Amorphous, or “Thin Film,” Solar Panels

Their main active component is loosely structured and non-crystallized silicon sprayed onto the ground stuff. They are generally called “thin film” panels. These panels are known for their surface covered with parallel lines. They are usually the cheapest, but they are also the least effective (7 per cent efficiency only) and they have the shortest shelf life and practical utilization (about five years). Therefore, it is better for them to be commonly used for a small building or for a vehicle.

Other Types of Panels

Concentrating PV Solar Panels – These types contain a mirror or a lens to concentrate the solar energy on an individual set of solar cells. Theoretically, these panels will be more effective, as by concentrating the solar energy fewer solar cells are necessary to produce the same amount of energy. A particular type of plastic lens, or a Fresnell lens, is applied by many concentrating panels to focus the solar energy. One more type of concentrating solar panel – a Heliotube – uses a number of hollows that track the sun’s movement to provide greater solar effect on the solar cells. Concentrating solar panels lower the quantity of PVs needed to create electricity, and also lower the amount of space necessary for a PV facility. Their main minus is that they depend on the straightforward light only in the production of electricity, while stand-alone PV panels have the possibility to utilize both straightforward and diffuse light. Many regions don’t get enough straightforward light during the year for such systems to make such types of panels rather practical. One more minus is the complexity of their construction.
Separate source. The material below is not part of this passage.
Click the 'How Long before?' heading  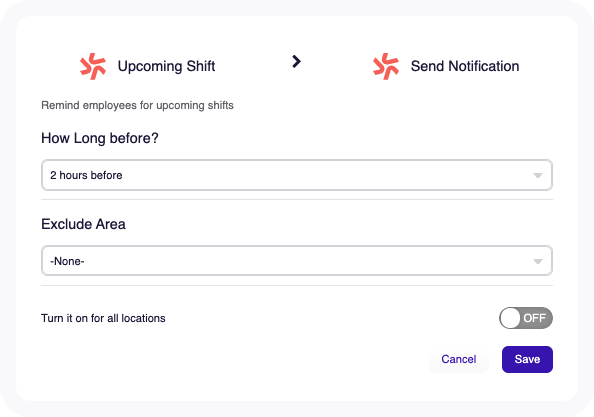[x=100, y=138]
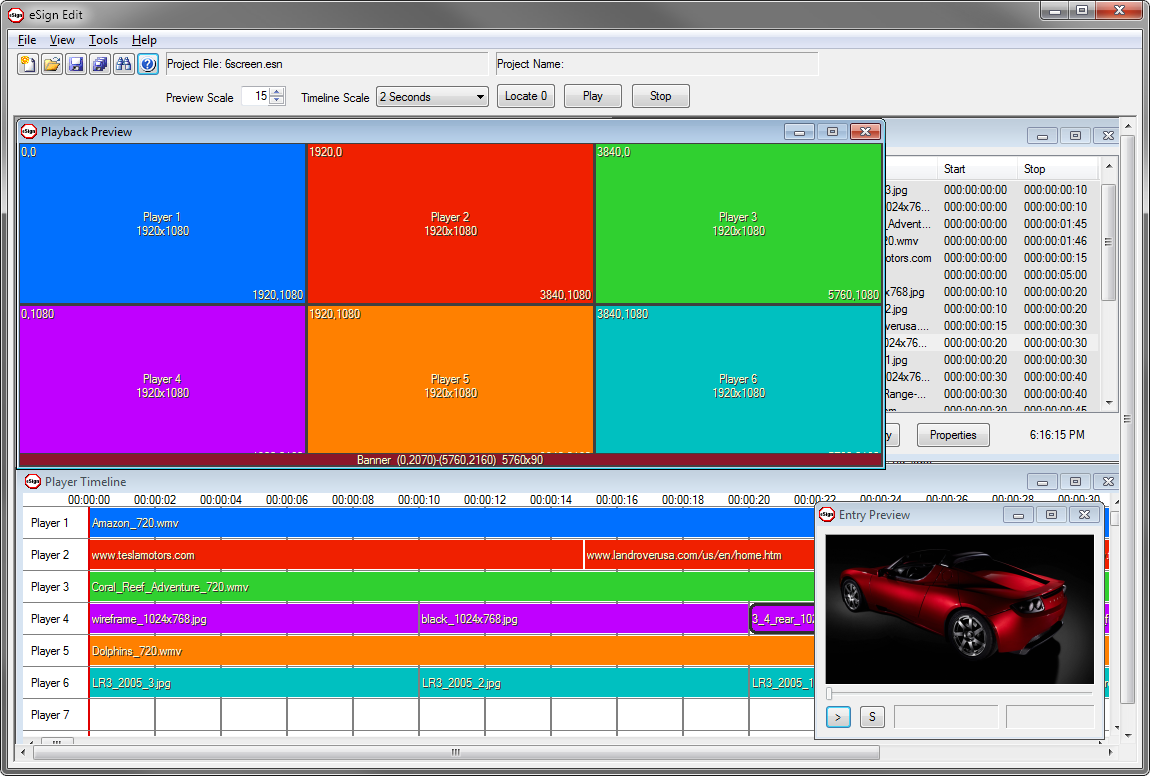This screenshot has width=1150, height=776.
Task: Click the Properties button
Action: pyautogui.click(x=952, y=435)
It is rather difficult to build and install such systems if we compare them with conventional PV panels. Also, concentrating panels are much more heavier than conventional PV ones, and they have a number of non-fixed parts. This fact makes them more susceptible to bad luck than conventional panels. These panels are utilized in living solar PV systems on rare occasions.

Group III-V Technology Panels – Now there is a plenty of research aimed at the creation of very upgraded solar panels and cells. Solar cells created owing to the advanced technologies are usually called Group II and IV cells. Such complicated solar cells utilize dozens of materials with very high conversion efficiency to grab more segments of the light spectrum. A characteristic material used in the technology we’ve mentioned above is gallium arsenide, which may be matched with any other materials to create the types of semiconductors, which may respond to various types of solar energy. The use of current by such technologies is limited because of their very high cost, though they are believed to be very effective. Nowadays, they are applied in space industry only. They are utilized for the construction designs of different satellites and lunar rovers, for instance, the Mars rovers. The effectiveness of Group III-IV solar panels makes about 25%.

So, if you are an average homeowner, probably you’ll want to come alone with either monocrystalline or polycrystalline solar panels. For sure, your choice will depend on the price. If you have a south facing roof with enough roof space, it will be the best option for most household PV applications. In this case we aren’t trying to advise thin-film amorphous panels. Such solar panels must be much larger to give the same amount of the electric output from other panels. What is more, there isn’t enough space on most roofs to accumulate as much energy as you need.